■ **INPUT ROWS**
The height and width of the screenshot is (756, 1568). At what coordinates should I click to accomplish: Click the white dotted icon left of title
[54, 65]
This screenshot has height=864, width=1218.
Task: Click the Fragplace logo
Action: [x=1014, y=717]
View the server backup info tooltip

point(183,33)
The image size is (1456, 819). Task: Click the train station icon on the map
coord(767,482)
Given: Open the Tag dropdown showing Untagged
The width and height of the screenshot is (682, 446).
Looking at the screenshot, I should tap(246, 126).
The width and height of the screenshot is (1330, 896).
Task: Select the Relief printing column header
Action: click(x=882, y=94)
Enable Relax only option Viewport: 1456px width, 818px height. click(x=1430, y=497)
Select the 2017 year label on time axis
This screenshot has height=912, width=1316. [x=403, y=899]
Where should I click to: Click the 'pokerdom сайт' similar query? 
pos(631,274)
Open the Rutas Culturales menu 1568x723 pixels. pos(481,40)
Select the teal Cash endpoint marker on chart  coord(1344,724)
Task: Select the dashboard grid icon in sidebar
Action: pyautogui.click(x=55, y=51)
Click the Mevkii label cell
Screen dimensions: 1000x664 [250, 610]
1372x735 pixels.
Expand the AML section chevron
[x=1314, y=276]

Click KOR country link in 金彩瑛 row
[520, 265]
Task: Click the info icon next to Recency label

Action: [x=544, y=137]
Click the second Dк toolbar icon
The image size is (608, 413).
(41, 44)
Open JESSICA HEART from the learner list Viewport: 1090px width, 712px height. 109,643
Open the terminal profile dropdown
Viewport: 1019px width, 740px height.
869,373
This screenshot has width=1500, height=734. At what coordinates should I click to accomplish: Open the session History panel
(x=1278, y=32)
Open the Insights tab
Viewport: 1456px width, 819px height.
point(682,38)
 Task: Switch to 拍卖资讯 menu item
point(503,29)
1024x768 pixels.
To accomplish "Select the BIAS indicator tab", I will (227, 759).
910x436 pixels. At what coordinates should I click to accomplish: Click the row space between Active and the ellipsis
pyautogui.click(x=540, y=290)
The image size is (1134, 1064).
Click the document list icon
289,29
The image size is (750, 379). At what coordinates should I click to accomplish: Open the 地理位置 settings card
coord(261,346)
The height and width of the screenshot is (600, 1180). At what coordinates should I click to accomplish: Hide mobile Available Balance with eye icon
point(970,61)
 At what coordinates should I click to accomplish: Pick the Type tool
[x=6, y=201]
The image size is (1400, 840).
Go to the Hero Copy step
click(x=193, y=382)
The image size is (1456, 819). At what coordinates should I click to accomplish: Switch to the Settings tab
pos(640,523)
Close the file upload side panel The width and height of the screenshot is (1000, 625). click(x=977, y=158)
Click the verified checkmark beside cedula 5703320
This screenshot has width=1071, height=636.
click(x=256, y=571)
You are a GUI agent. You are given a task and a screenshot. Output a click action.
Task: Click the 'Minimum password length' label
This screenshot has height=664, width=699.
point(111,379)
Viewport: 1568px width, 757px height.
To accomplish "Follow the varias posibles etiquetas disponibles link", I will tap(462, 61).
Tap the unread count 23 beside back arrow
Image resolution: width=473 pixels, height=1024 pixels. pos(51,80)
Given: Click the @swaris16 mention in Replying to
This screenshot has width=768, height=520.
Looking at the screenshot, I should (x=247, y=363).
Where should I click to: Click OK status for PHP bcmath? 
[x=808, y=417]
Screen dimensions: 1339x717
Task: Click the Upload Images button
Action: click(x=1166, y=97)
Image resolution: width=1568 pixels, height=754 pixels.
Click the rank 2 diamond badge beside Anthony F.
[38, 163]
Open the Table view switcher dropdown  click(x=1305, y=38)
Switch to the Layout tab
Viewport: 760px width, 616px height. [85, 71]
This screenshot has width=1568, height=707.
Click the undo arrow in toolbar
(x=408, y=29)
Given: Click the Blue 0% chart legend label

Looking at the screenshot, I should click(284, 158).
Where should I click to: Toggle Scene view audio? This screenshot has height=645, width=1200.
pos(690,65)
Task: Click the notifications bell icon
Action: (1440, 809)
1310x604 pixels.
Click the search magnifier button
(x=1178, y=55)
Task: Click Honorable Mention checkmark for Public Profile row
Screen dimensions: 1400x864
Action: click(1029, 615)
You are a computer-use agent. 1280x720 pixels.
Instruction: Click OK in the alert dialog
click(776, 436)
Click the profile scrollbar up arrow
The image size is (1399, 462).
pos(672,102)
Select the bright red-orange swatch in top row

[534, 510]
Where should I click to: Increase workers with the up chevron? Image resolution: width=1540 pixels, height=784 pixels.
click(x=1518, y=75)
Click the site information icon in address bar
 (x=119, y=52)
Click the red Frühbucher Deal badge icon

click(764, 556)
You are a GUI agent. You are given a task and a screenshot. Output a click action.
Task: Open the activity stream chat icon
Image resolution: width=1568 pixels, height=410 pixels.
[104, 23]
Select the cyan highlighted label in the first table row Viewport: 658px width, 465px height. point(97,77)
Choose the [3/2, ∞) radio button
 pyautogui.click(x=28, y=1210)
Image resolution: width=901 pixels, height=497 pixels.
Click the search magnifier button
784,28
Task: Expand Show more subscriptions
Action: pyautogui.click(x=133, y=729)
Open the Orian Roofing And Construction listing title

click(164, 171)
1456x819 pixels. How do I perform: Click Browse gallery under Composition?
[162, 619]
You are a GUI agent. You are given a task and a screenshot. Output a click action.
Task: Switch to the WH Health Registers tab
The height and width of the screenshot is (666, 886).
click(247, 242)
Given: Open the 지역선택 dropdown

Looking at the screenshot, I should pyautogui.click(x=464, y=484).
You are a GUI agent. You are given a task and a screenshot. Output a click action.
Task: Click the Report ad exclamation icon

■ **INSTRUCTIONS FOR THE TASK**
Please reproduce the listing verbatim, starting at the line that contains "Given: Open the 지역선택 dropdown" and ending at the end of the listing.

■ **THE RESULT**
Given: Open the 지역선택 dropdown

Looking at the screenshot, I should pyautogui.click(x=464, y=484).
You are a GUI agent. You are given a task and a screenshot. Output a click action.
Task: Click the Report ad exclamation icon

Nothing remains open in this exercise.